LISTED RECORDS ▸
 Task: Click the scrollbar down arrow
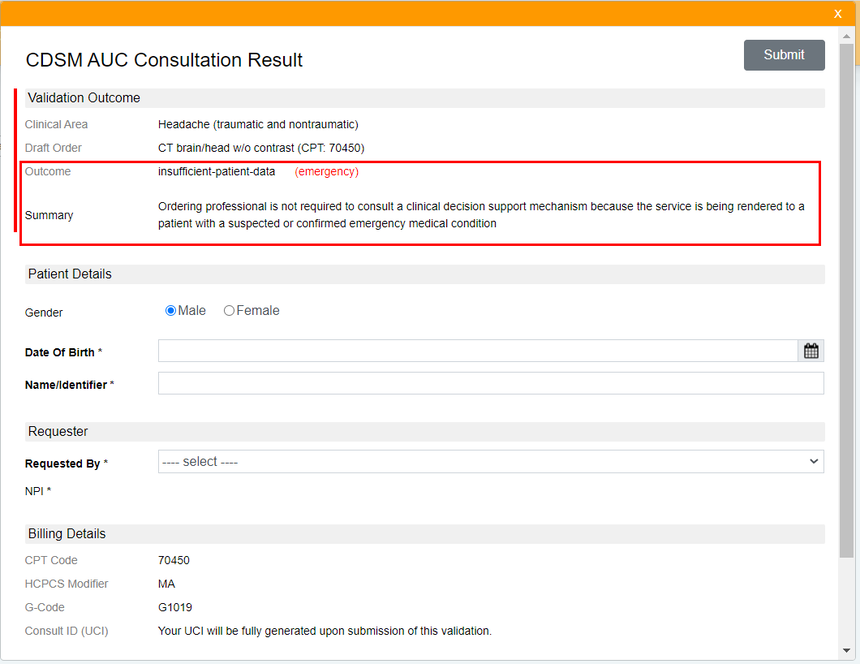(846, 650)
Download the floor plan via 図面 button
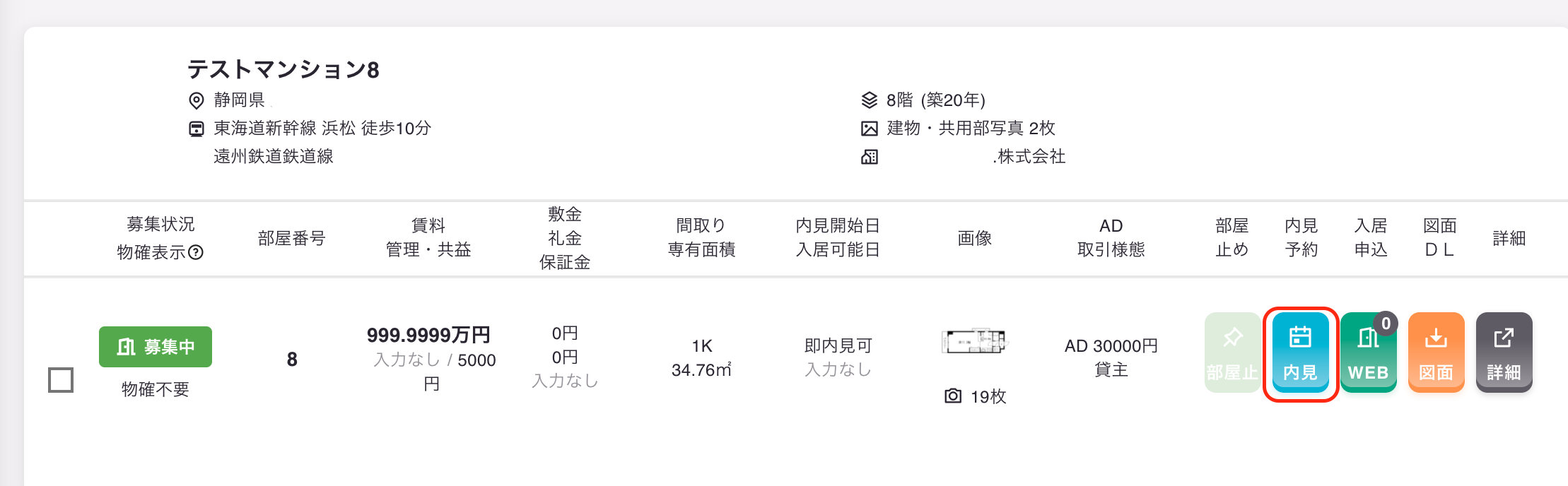The image size is (1568, 486). coord(1437,352)
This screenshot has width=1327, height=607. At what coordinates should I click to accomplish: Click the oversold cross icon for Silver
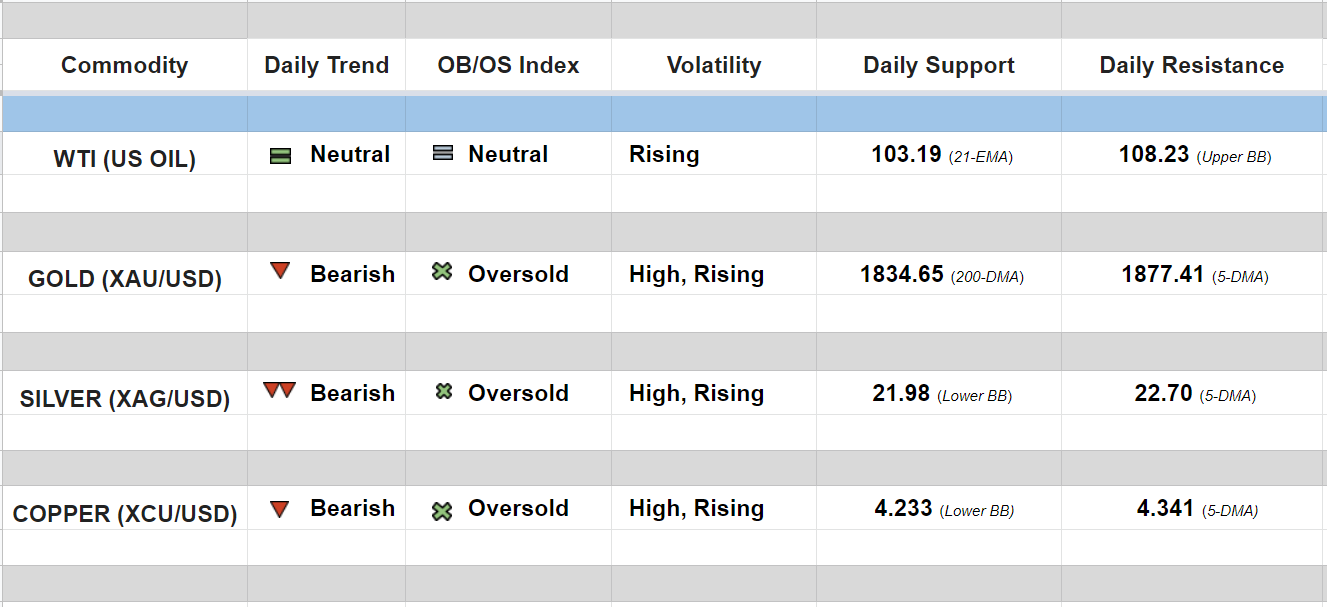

TASK INSTRUCTIONS ▸ Set down the data above verbatim, omitting every image.

ANSWER FOR THIS EXERCISE ▸
 Task: Click the scrollbar down arrow
(846, 650)
Download the floor plan via 図面 button
The image size is (1568, 486). coord(1437,352)
This screenshot has width=1327, height=607. At what coordinates should I click to accomplish: Click the oversold cross icon for Silver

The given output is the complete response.